▶ **Assigned task**: Leave out the pictures and retype, exactly, the lines below from the line with "You are a GUI" up to and including the line with "Given: Uncheck Nur Zeilen mit Eintrag", nothing more.

▶ **Entries supplied**:
++++++++++

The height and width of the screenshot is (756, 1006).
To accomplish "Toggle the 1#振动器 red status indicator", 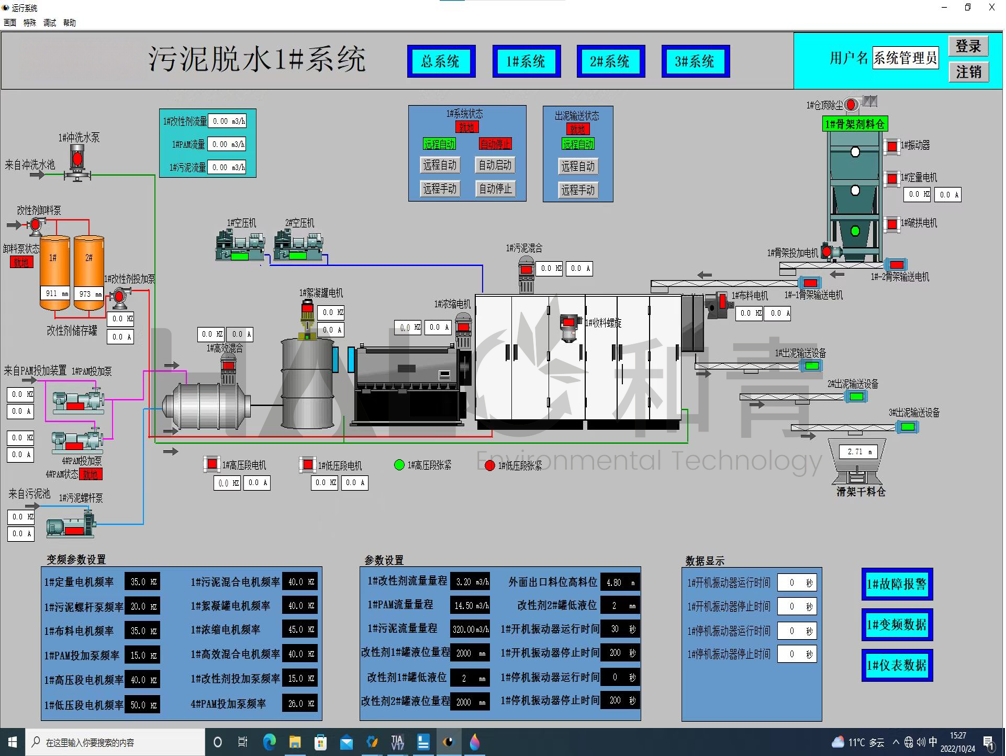I will point(892,147).
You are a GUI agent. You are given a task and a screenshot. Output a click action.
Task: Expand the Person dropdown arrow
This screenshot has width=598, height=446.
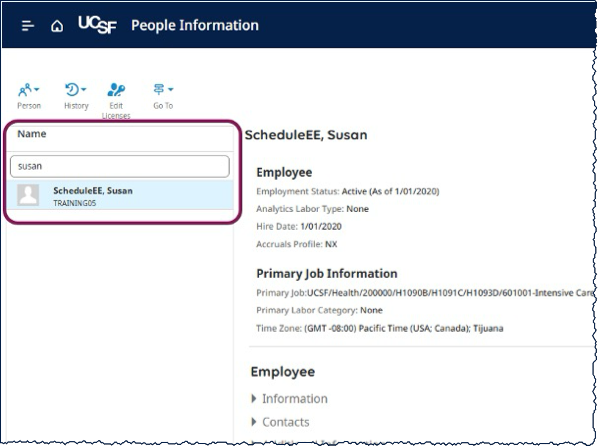coord(37,90)
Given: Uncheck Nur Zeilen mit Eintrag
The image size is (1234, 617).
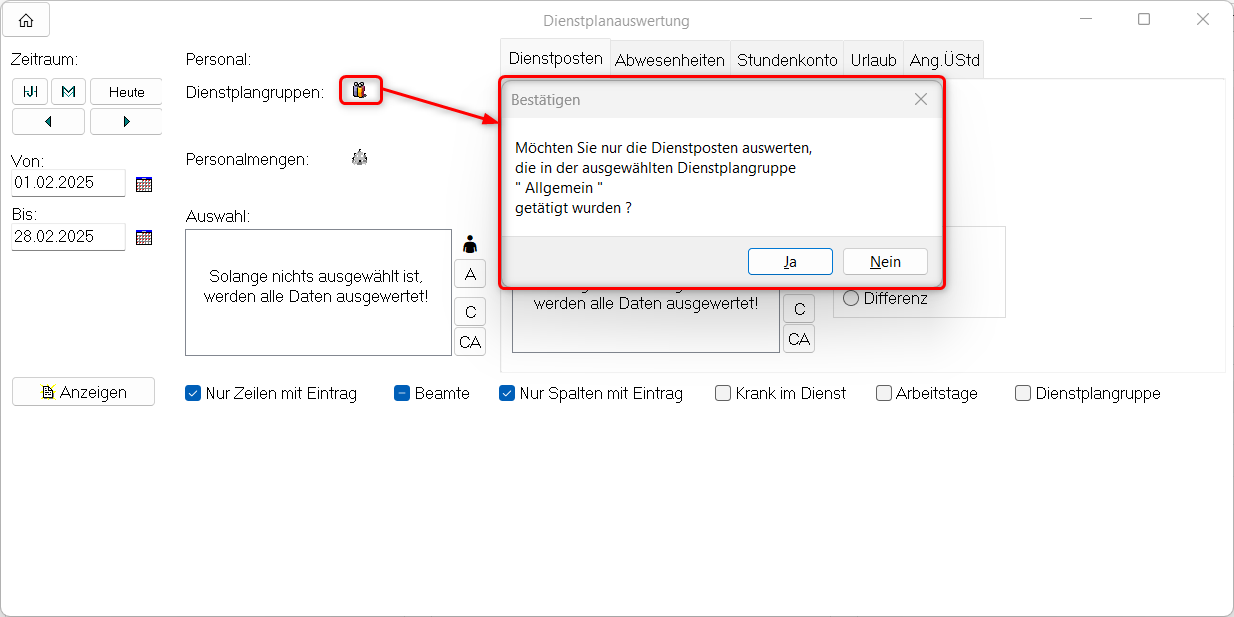Looking at the screenshot, I should [x=194, y=394].
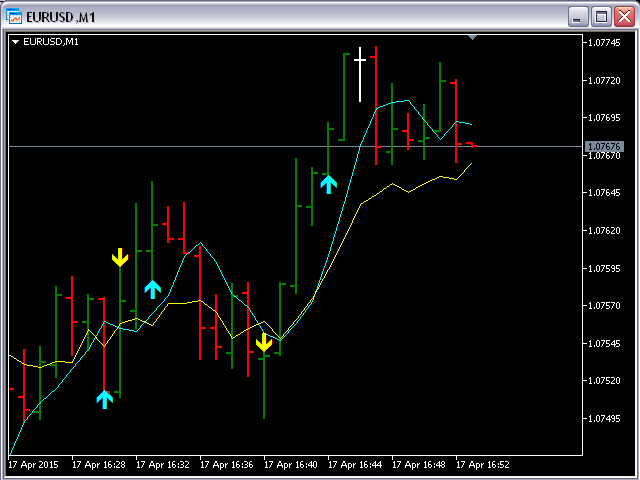Screen dimensions: 640x480
Task: Click the cyan up arrow near 16:32
Action: pyautogui.click(x=153, y=290)
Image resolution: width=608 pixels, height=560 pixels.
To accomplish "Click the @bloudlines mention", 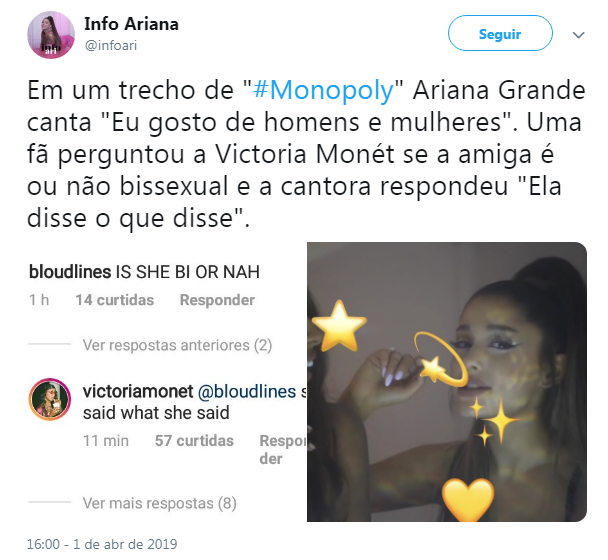I will click(x=247, y=392).
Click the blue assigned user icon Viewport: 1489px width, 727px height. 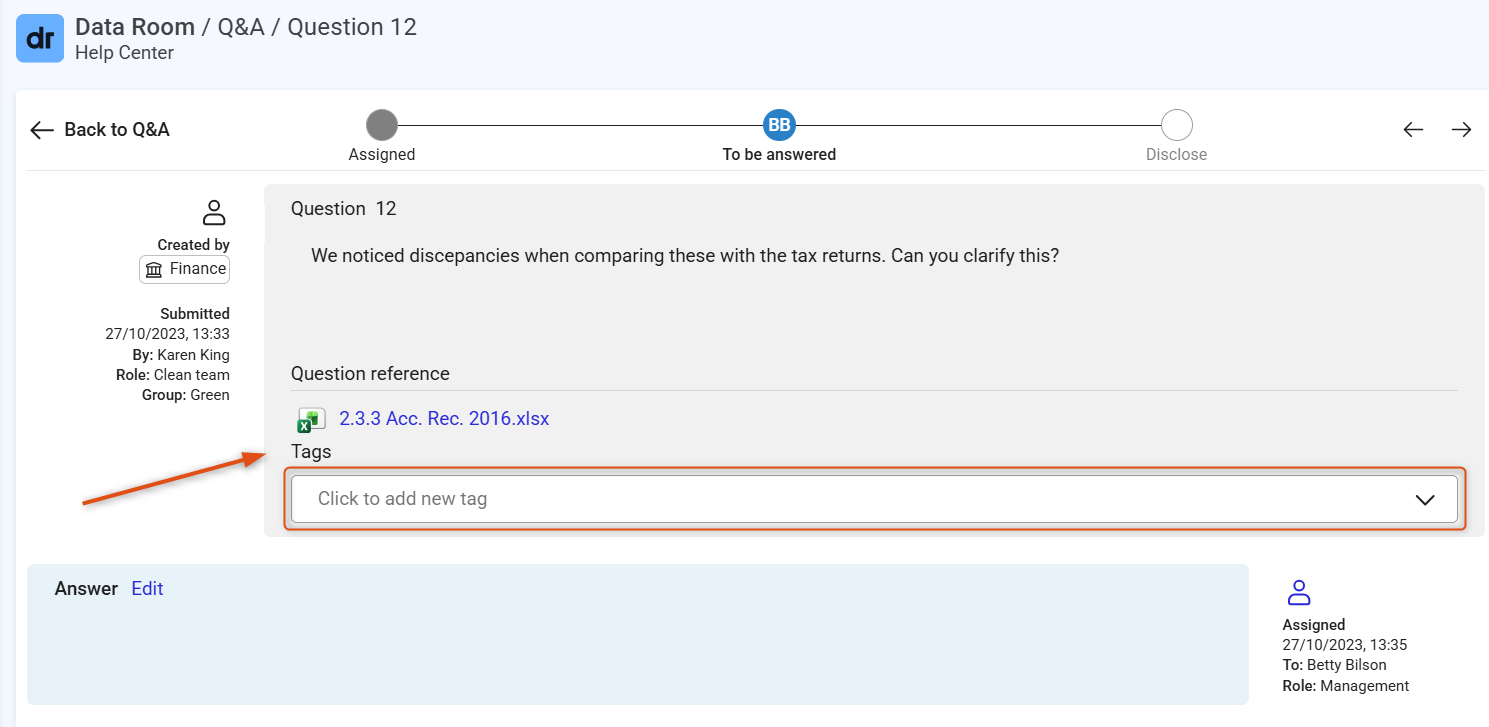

++++++++++

▶ **Result of the task**:
You are a GUI agent. You are given a task and a screenshot. Output a click action.
Task: Expand the Person dropdown arrow
This screenshot has width=598, height=446.
coord(37,90)
Given: Uncheck Nur Zeilen mit Eintrag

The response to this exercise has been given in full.